Freitag, 4. Mai 2007

2. Mai 2007


2.Mai 2007

Anfangs Mai und eigentlich bald Ende der Regenzeit. Mindestens steht in den Reiseführern für Sansibar: grosse Regenzeit März und April. Doch manche Einheimischen haben mich gewarnt, als ich fand, bisher mache die „Masika“, die Regenzeit ihrem Namen wenig Ehre. Letzte Nacht nun ist erstmal ein Regen niedergegangen, den man gelten lassen kann. Nicht dass er viel heftiger gewesen wäre als andere, aber statt maximal 5 Minuten, hat diese Sturzflut fast eine Stunde gedauert und da kommen ganz unheimliche Wassermassen zusammen. Unser Hof, der zwar einen guten Abfluss hat, wurde trotzdem fast 10 cm hoch überflutet, das Wasser überstieg die Schwelle und floss zum Gang hinaus auf die Strasse. Natürlich musste man mit dem Besen nachhelfen, dass es den Weg fand, denn das Gefälle der Böden stimmt selten genau, häufig finden sich Becken, wo das Wasser stockt und dann eben zum Beispiel Richtung Wasserpumpe abbiegt und diese zu überfluten droht. - Immerhin liegt das neue Gästezimmer einen winzigen Absatz höher, was es vor Überflutung sichern sollte. Item, schlafen kann da niemand mehr. Und als dann für kurze Zeit auch noch der Strom ausfiel und die ganze Stadt finster wurde unter den pechschwarzen sich ausgiessenden Wolken, da kam schon kurz eine instinktive und unvernünftige Angst auf: Der Weltuntergang.

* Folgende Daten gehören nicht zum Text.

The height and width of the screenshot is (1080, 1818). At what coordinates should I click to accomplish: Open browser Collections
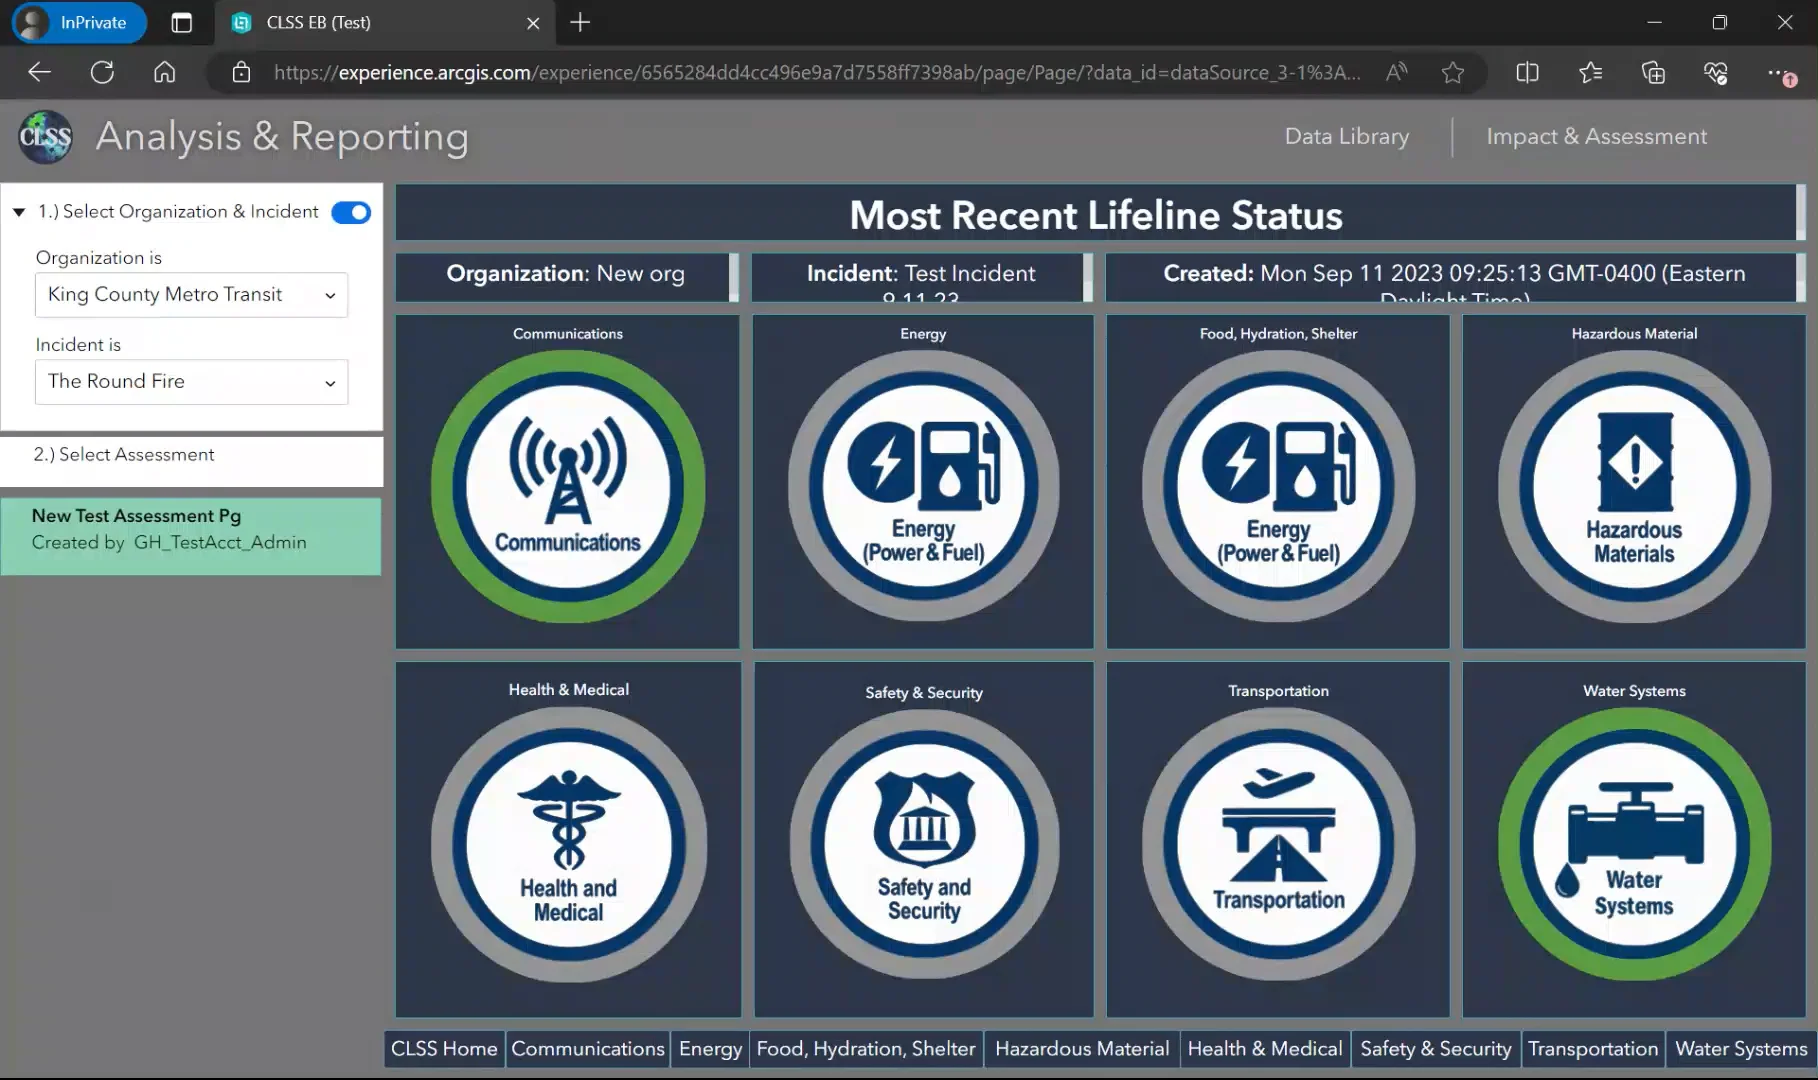click(1653, 72)
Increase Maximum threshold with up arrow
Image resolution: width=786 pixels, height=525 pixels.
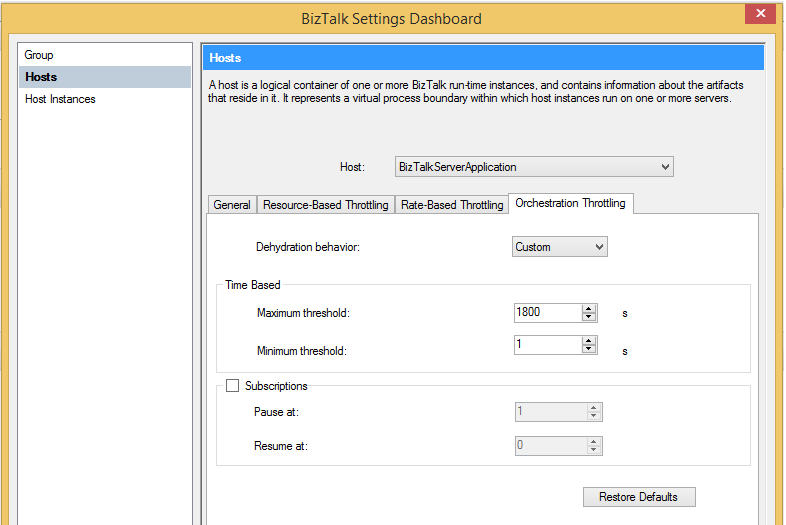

Zum Glück ertasteten wir dann irgendwo im Dunkeln doch noch Kerzen und Feuerzeug. Das half aus dem erstickenden, vom lärmigen Trommeln des Regens erfüllten Schwarz hinaus und erleichterte sofort.

Am Morgen, Ali ist bereits arbeiten gegangen, kommt dann der zweite Guss mindestens ebenso heftig. Diesmal muss ich feststellen, dass unsere Dächer offensichtlich doch noch nicht ganz dicht sind. Im Gästezimmer läuft das Wasser an einer Stelle die Wand hinab und nun tröpfelt es auch in unserem grossen Zimmer in einer Ecke. - Man wird sich darum kümmern müssen.
Im Regen finde ich eine Frau die vor unserer Haustüre Schutz sucht und bitte sie herein. Sie spricht nur Swahili, trotzdem können wir uns irgendwie verständigen. Die Frage, die immer sofort kommt bei Frauen: Ob ich Kinder habe? Was keine?! Sie habe drei, alle schon in der Schule. „Pole sana“, ein Ausdruck des Bedauerns, da habe ich ja gar niemanden, der mir helfen könne, meint meine Regenbekanntschaft.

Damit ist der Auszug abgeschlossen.